Allo psicoanalista chiede di essere liberato da sintomi che lo affliggono, che si ripetono e di cui non capisce il senso, poiché spesso vanno contro i suoi interessi, contro la sua stessa vita.  

La psicoanalisi lacaniana, a partire da queste ipotesi, già presenti nei testi di Freud, considera il sintomo come “un nodo di significanti”, significanti inconsci, che si tratta di “sciogliere”, di allentare… attraverso l’ascolto della parola dell’analizzante e, tramite questa, attraverso la lettura del suo inconscio – “lavoratore ideale” – che alimenta il sintomo e contro il quale l’interpretazione analitica opera. 

In un’intervista rilasciata a Emilia Granzotto, il 21 novembre 1974, per il settimanale Panorama, Lacan parla in modo sintetico della psicoanalisi – “una pratica che si occupa di quello che non va” – rispondendo a domande che, poiché molto dirette, producono risposte chiare e complete.

“D. – Che cosa spinge la gente a farsi psicoanalizzare ?

# [DATI MOSTRATI]
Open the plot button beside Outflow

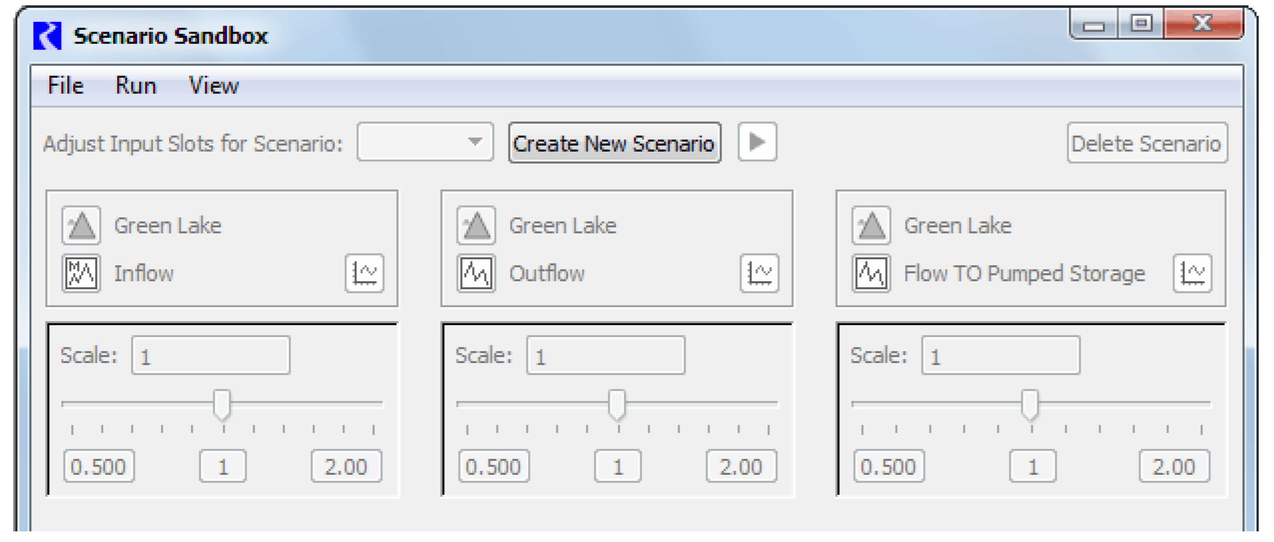tap(759, 273)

# [ELENCO COMPITI]
a: Riassumi in due frasi il brano sulla psicoanalisi lacaniana.
b: Rispondi brevemente alle domande sul brano dedicato alla psicoanalisi lacaniana, contrassegnando le risposte con gli stessi numeri.
(i) Come viene considerato il sintomo dalla psicoanalisi lacaniana?
(ii) Per quale settimanale Lacan rilasciò l'intervista a Emilia Granzotto?
(iii) In quale data fu rilasciata quell'intervista?
c: Prosegui il brano sulla psicoanalisi lacaniana, riprendendolo subito dopo l'ultima frase riportata.
L'elenco proviene da una fonte diversa.

# [RISPOSTE AI COMPITI]
a: Riprendendo ipotesi già presenti nei testi di Freud, la psicoanalisi lacaniana considera il sintomo un nodo di significanti inconsci da sciogliere. Lo fa attraverso l'ascolto della parola dell'analizzante e la lettura del suo inconscio, e in un'intervista a Emilia Granzotto per Panorama, del 21 novembre 1974, Lacan definisce la psicoanalisi una pratica che si occupa di quello che non va.

b:
(i) Come "un nodo di significanti" inconsci.
(ii) Per Panorama.
(iii) Il 21 novembre 1974.

c:
R. – La paura. Quando gli accadono cose, persino volute da lui, che non capisce, l’uomo ha paura. Soffre di non capire, e a poco a poco entra in uno stato di panico. È la nevrosi. Nella nevrosi isterica il corpo si ammala dalla paura di essere malato, e senza in realtà esserlo. Nella nevrosi ossessiva la paura mette cose bizzarre dentro la testa, pensieri che non si possono controllare, fobie in cui forme e oggetti acquistano significati diversi e paurosi.

D. – Per esempio ?

R. – Succede al nevrotico di sentirsi forzato da un bisogno spaventoso di andare a verificare decine di volte se un rubinetto è veramente chiuso o se una data cosa sta nel dato posto, pur sapendo con certezza che il rubinetto è come dev’essere e la cosa sta dove deve stare. Non ci sono pillole che guariscono questo. Devi scoprire perché ti accade, e sapere che cosa significa.

D. – E la cura ?

R. – Il nevrotico è un malato che si cura con la parola, prima di tutto con la sua. Deve parlare, raccontare, spiegare se stesso. Freud la definisce « assunzione da parte del soggetto della propria storia, nella misura in cui è costituita dalla parola indirizzata a un altro ».

La psicoanalisi è il regno della parola, non ci sono altre medicine. Freud spiegava che l’Inconscio non tanto è profondo, quanto piuttosto inaccessibile all’approfondimento cosciente. E diceva che in questo Inconscio « c’è chi parla » : un soggetto nel soggetto, trascendente il soggetto. La parola è la grande forza della psicoanalisi.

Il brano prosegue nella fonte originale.